Return, unchanged and with no pictures, the lines below from the very first through the one that contains "Given: Open the".

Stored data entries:

____

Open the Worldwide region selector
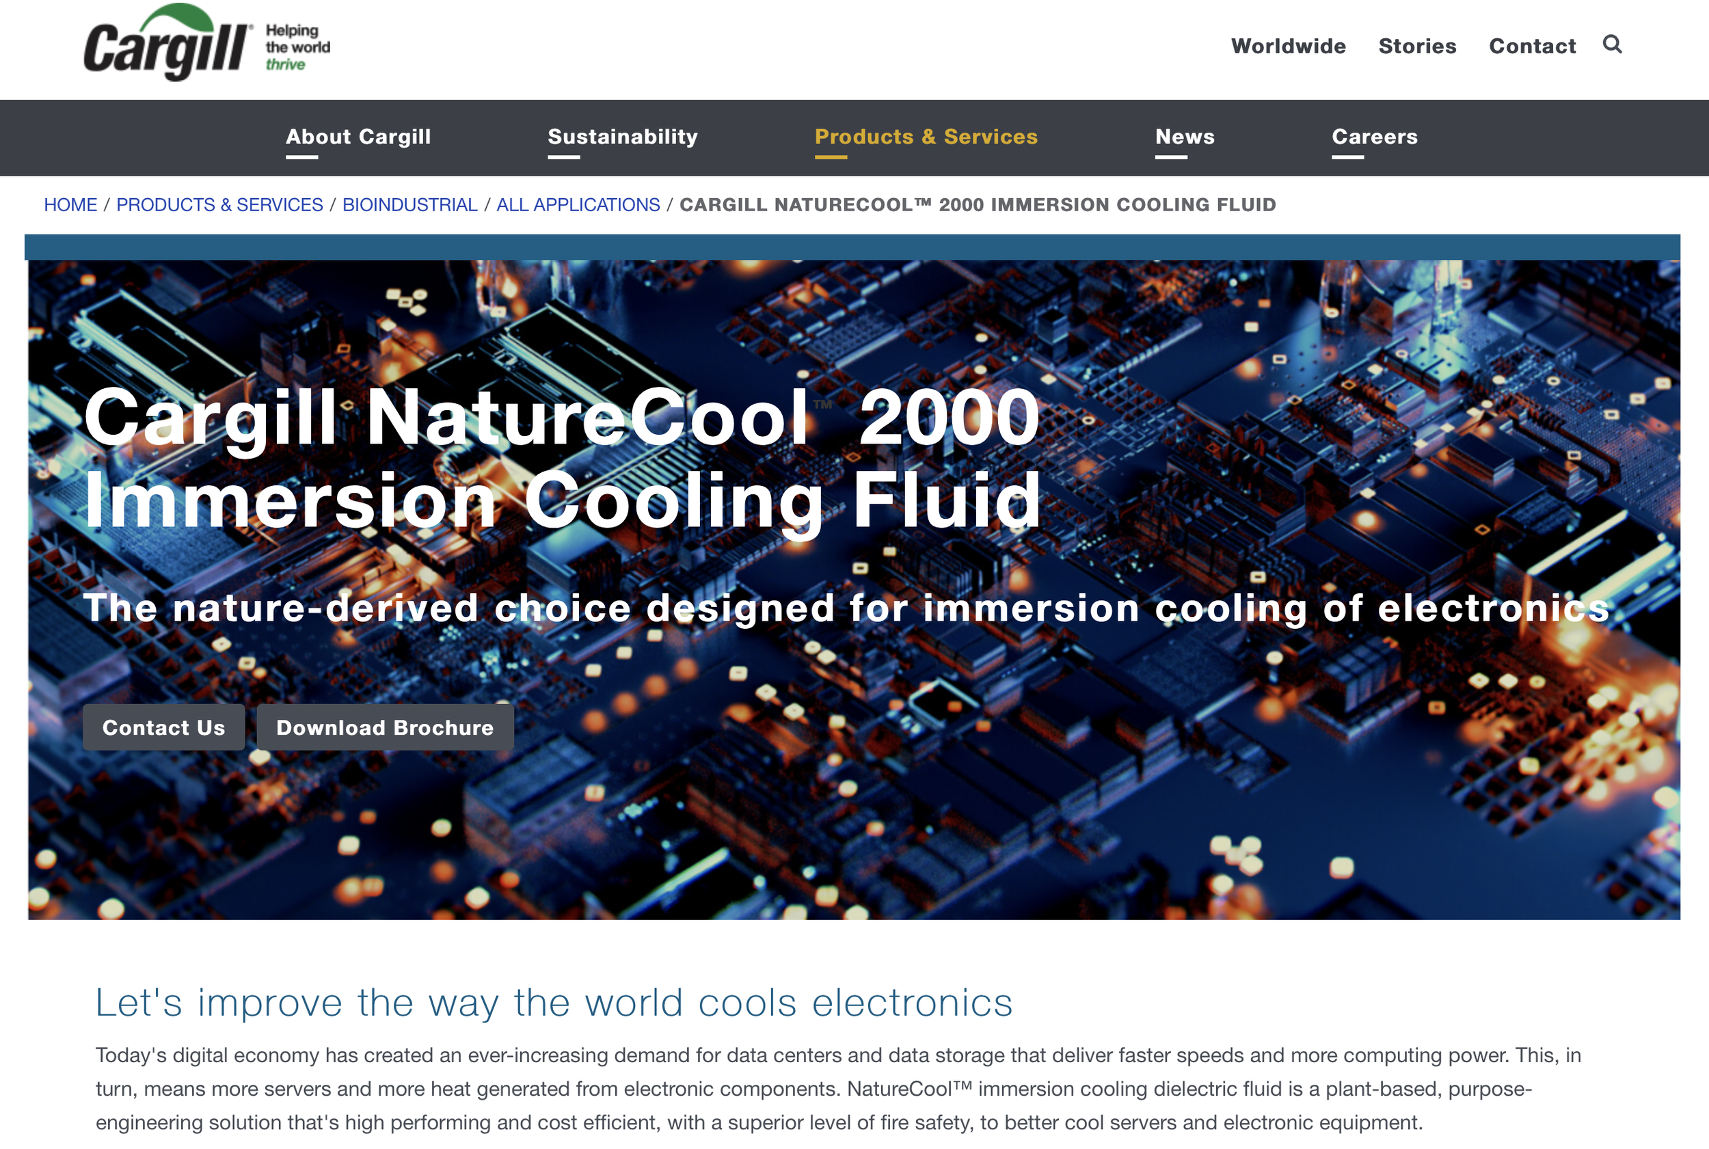1709x1149 pixels. [x=1288, y=45]
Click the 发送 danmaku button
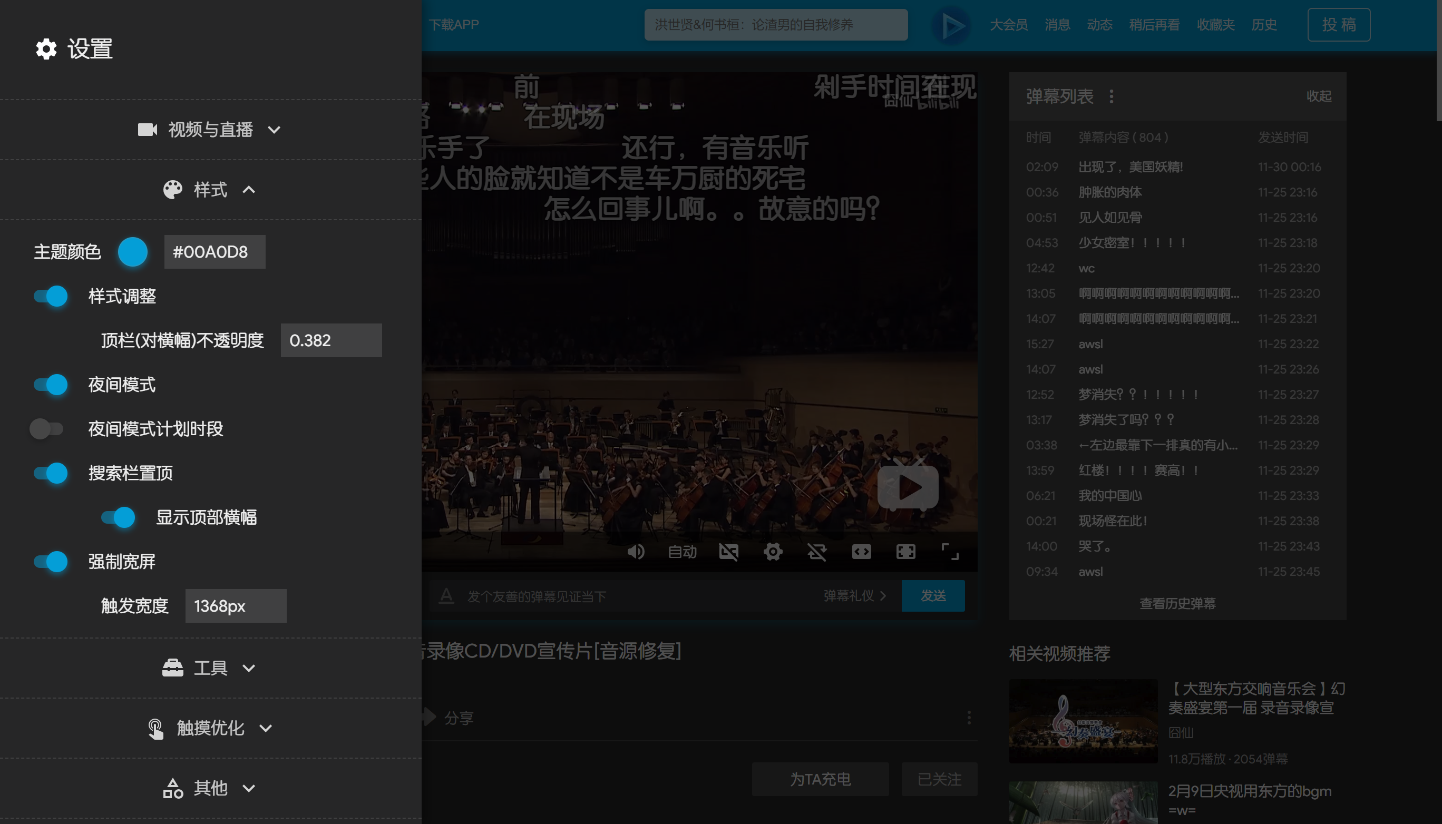The height and width of the screenshot is (824, 1442). click(x=932, y=595)
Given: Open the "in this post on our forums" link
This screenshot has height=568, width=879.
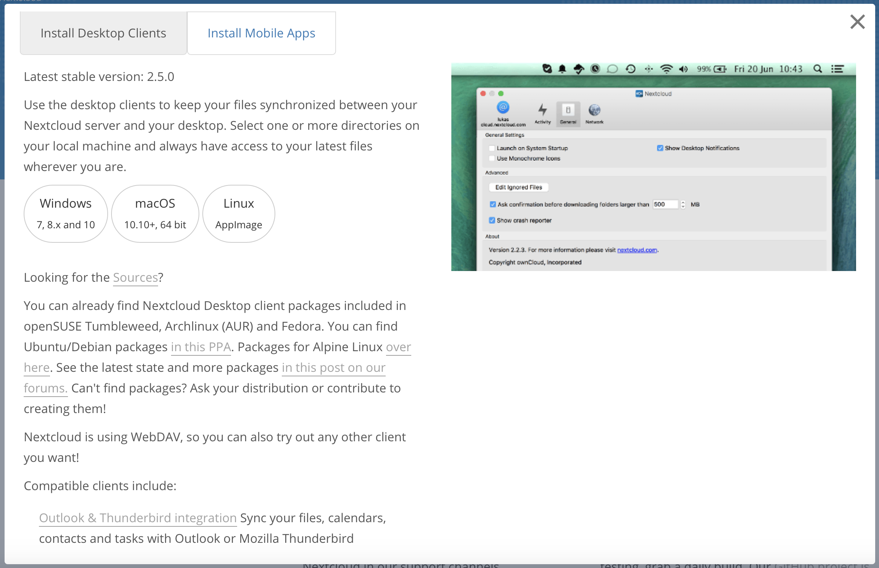Looking at the screenshot, I should 333,368.

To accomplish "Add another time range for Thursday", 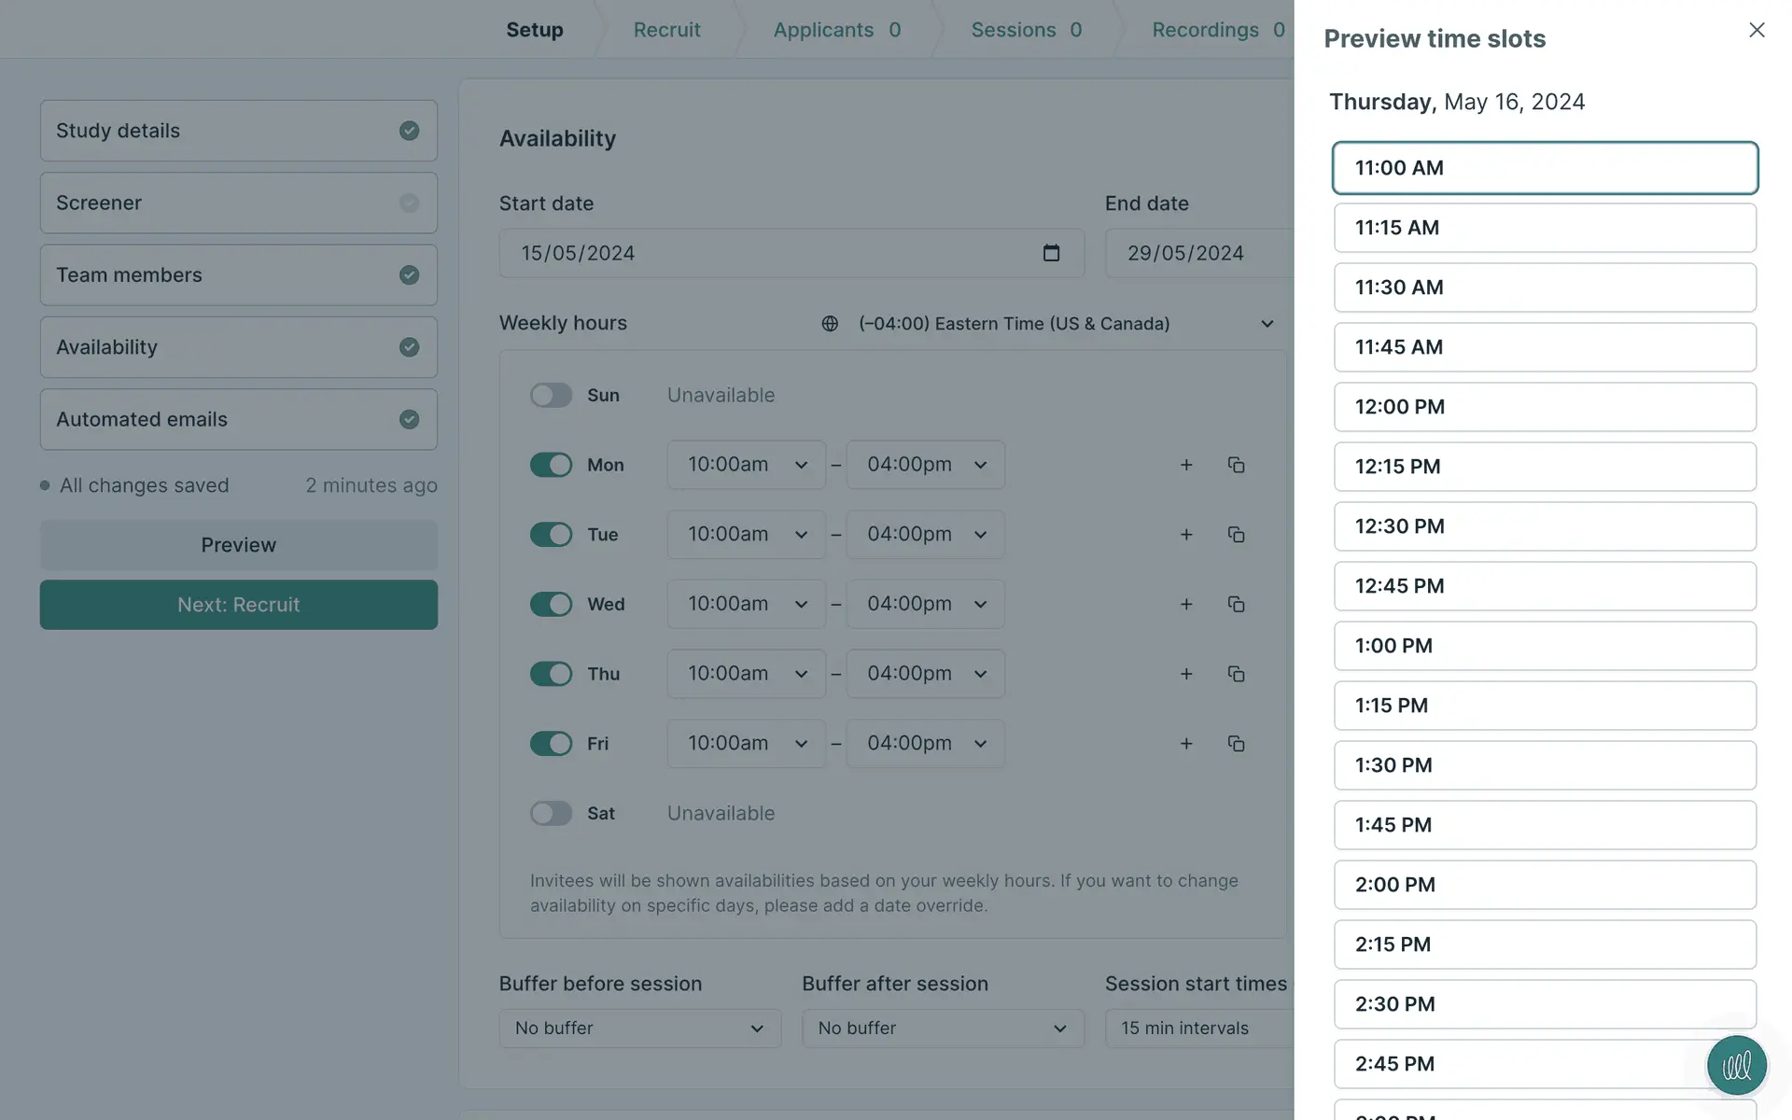I will [x=1186, y=674].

____

Result of this exercise:
Open the Worldwide region selector
1709x1149 pixels. [x=1288, y=45]
Click the 发送 danmaku button
The height and width of the screenshot is (824, 1442). click(x=932, y=595)
Given: Open the "in this post on our forums" link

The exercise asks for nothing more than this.